Brilliant_Can6465@reddit
The battery had died prior to seizure
robot-exe@reddit
They’ll just charge it and keep it charged as it’s being brute forced if they really want to get into it
Brilliant_Can6465@reddit
It shut down
PolarisX@reddit
She goes to another school
Brilliant_Can6465@reddit
What?
vasteverse@reddit
You're a victim of marketing. Pixels have very similar security protections to iPhones, including a dedicated security chip. From what I've read, Android phones are generally harder/more frustrating to crack.
NeverDiddled@reddit
Back when Zerodium (a zero-day brokerage service) was still a thing, they paid considerably more for Android 0-days than iOS. They claimed it was because Android 0-days were rare, and they already had an unsold stockpile of iOS ones. Of course, some people felt it might just be that Android vulnerabilities sell faster than iOS, due to the larger audience.
AbhishMuk@reddit (OP)
Tldr is newer softwares and Pixels are consistently harder for celebrite to break, especially if locked and before first unlock.
GrapheneOS, interestingly (but perhaps unsurprisingly to anyone familiar with it) is harder to break than the stock ROM across the board.

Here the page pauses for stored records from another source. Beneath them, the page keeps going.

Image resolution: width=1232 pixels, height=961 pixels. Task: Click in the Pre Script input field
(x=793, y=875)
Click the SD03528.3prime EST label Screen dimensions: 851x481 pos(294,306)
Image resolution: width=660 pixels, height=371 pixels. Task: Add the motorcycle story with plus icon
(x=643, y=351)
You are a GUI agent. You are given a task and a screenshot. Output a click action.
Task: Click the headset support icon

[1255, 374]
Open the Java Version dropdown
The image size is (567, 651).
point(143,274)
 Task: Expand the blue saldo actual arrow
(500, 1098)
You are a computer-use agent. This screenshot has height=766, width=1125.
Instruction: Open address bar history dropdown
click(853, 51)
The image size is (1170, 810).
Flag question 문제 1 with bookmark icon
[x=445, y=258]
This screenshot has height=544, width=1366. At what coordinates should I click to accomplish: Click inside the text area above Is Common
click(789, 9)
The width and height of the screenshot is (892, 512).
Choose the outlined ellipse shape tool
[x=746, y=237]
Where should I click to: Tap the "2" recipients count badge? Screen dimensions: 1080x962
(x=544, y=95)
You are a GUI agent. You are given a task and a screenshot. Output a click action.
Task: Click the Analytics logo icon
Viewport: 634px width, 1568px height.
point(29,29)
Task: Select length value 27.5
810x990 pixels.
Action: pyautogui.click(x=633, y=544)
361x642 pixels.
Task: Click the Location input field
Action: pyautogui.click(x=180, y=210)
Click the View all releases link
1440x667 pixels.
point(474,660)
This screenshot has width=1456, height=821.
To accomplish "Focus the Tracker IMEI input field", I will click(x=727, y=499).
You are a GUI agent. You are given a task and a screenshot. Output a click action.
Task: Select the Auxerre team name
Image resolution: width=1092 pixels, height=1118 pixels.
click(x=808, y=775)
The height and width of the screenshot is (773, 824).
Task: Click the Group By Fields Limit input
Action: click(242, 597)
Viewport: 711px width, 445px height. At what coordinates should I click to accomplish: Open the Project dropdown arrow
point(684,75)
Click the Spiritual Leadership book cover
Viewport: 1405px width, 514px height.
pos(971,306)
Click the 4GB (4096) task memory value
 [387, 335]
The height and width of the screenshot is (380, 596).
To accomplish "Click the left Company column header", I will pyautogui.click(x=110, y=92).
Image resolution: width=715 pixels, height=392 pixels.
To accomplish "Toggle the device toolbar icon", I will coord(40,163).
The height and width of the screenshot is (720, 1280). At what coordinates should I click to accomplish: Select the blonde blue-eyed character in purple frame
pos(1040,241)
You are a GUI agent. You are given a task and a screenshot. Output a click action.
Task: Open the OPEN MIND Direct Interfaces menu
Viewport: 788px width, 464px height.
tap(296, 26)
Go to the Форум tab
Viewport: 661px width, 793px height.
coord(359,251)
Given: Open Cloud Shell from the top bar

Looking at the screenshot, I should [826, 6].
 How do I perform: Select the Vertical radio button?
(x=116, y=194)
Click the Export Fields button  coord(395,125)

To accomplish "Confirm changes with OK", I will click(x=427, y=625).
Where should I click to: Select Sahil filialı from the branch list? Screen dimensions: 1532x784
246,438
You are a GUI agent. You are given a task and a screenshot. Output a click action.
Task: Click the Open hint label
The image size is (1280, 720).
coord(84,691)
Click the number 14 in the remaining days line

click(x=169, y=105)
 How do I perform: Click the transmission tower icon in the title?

Plank_With_A_Nail_In@reddit
ROM?
repocin@reddit
https://en.wikipedia.org/wiki/Custom_firmware#Android
https://en.wikipedia.org/wiki/List_of_custom_Android_distributions
superboo07@reddit
in this case ROM means the OS thats been flashed to the device.
EasyMrB@reddit
Love you Graphene devs.
shopchin@reddit
Extract what sort of data though?
NeverDiddled@reddit
The data stored on your phone. Often they can extract what they call the "FFS", Full File-System. Their tools help them decrypt it, frequently by pulling the key from memory.
Sopel97@reddit
the key does not exist in memory in unencrypted form
pdp10@reddit
Possibly an earlier source: Someone Snuck Into a Cellebrite Microsoft Teams Call and Leaked Phone Unlocking Details.